Choirokoitia

– Khirokitia

Am Hang hoch über dem im Sommer ausgetrockneten Maroniou-Flüsschen wohnten vor 9000 Jahren Menschen in einem aus Stein und Lehm errichteten Dorf. Bis zur Entdeckung von Tenta galten die 60 in Choirokoitia freigelegten Rundhütten (Tholoi) als ältestes Zeugnis menschlicher Behausung auf Zypern. In den besten Zeiten sollen hier 1000 Menschen gelebt haben.

Khirokitia

Inzwischen datieren die Archäologen 17 weitere Fundstellen auf Zypern in die gleiche Kulturstufe. Woher die Steinzeitmenschen kamen, weiß niemand zu sagen. Sie lebten von Fischfang und der Jagd, hielten Schweine, Ziegen, Schafe und bauten Getreide und Hülsenfrüchte an. Töpfern konnten die damaligen Bewohner noch nicht, sie unterhielten jedoch „Handelsbeziehungen“ zu Kleinasien – ihre wertvollen Speerspitzen und andere Werkzeuge waren aus Obsidian, einem scharfkantigen, glasähnlichen Lavastein, der auf Zypern nicht vorkommt. Die Toten begruben sie unter den Häusern. Bei Ausgrabungsarbeiten fand man die Skelette mit großen Steinen beschwert, was die Theorie nährte, die Jungsteinzeitler hätten sich so vor der Wiederkehr der Untoten schützen wollen.

In einem großen Tholos nahe dem Eingang zur Grabung sind zwei Pfeiler zu erkennen, die vielleicht eine Zwischendecke in Form einer hölzernen Plattform trugen. Das gleiche Haus scheint von einem überdachten Rundgang umgeben gewesen zu sein. Die Hütten hatten einen Durchmesser von bis zu 10 m. Eine allerdings umstrittene Rekonstruktion befindet sich im Saal 1 des Nationalmuseums, wo auch die Kleinfunde der Grabung ausgestellt sind.

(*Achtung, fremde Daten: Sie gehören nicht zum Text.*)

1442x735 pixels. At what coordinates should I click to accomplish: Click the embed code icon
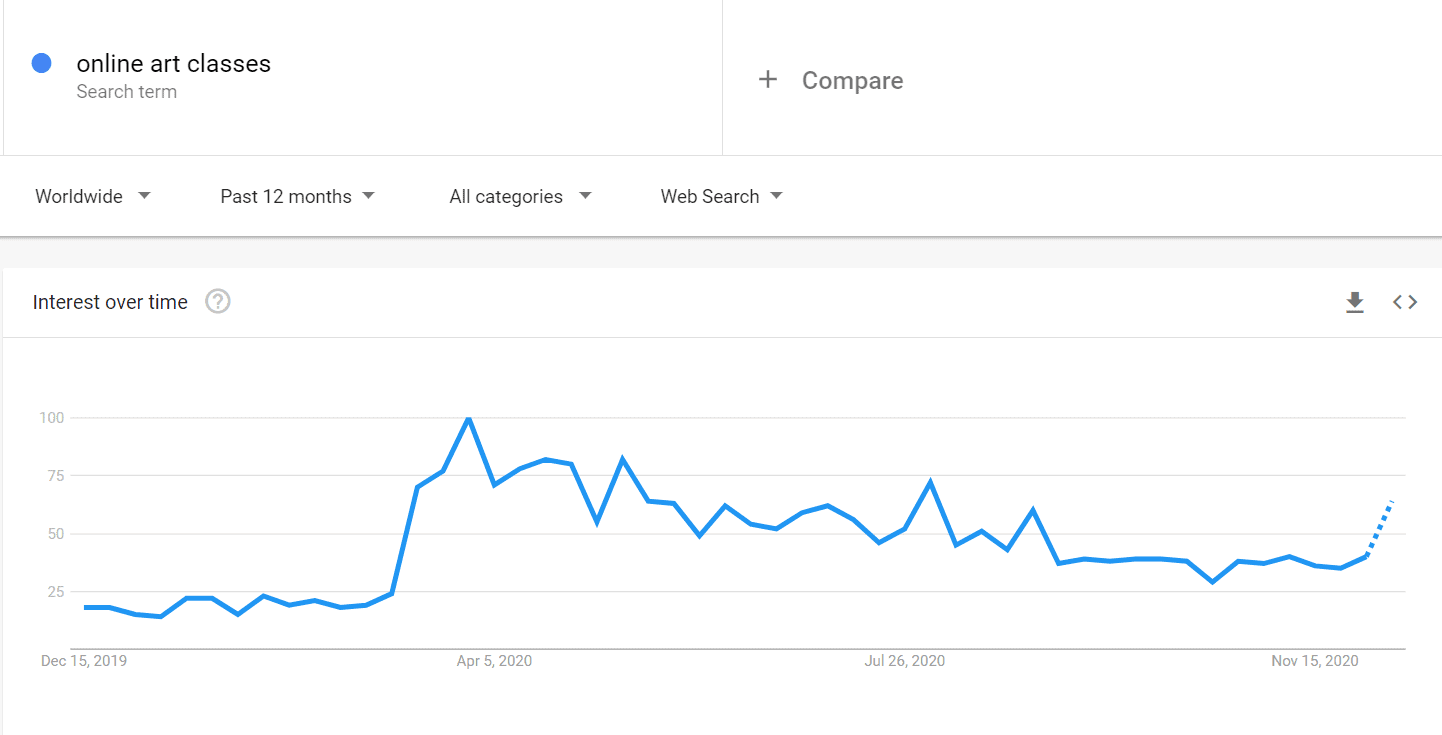[x=1405, y=302]
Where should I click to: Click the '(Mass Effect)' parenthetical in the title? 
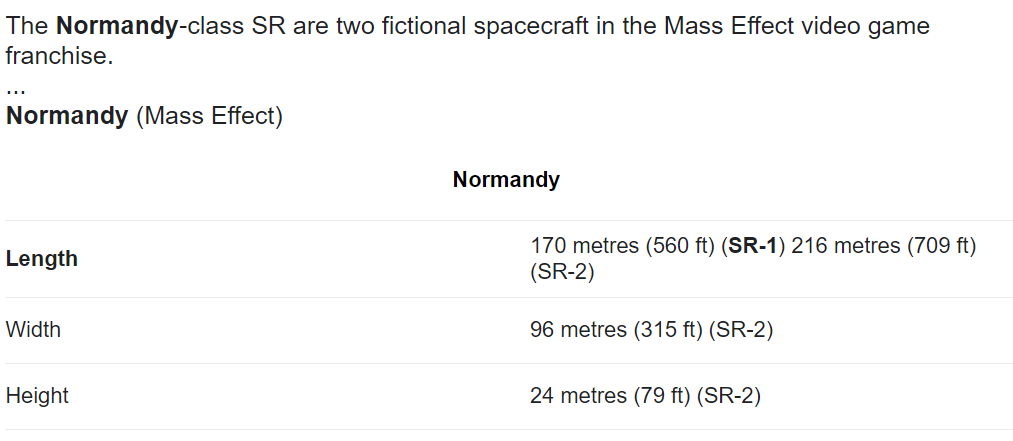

Mitten durch die Siedlung zieht sich eine breite Mauer, über deren Funktion die Wissenschaftler noch rätseln. Die einen deuten sie als Verteidigungswall aus einer Phase, da das Dorf noch kleiner und nur auf einer Seite der Mauer angelegt war, andere betrachten sie einfach als Dorfweg, der im Lauf der Jahre mit Schottersteinen erhöht wurde, um mit dem wachsenden Siedlungsniveau Schritt zu halten. Dem ungeschulten Auge fällt es schwer, einen Zusammenhang in die vielen, scheinbar regellos durcheinander laufenden Grundmauern zu bringen. Mehrere Siedlungshorizonte, die zeitlich Jahrhunderte voneinander entfernt sin, liegen direkt übereinander. Zwischen 5500 und 4500 v. Chr. scheint der Ort ganz verlassen gewesen zu sein. Die neuen Siedler waren technologisch einen guten Schritt weiter und gebrauchten mit Wellenmustern verzierte Keramikgefäße.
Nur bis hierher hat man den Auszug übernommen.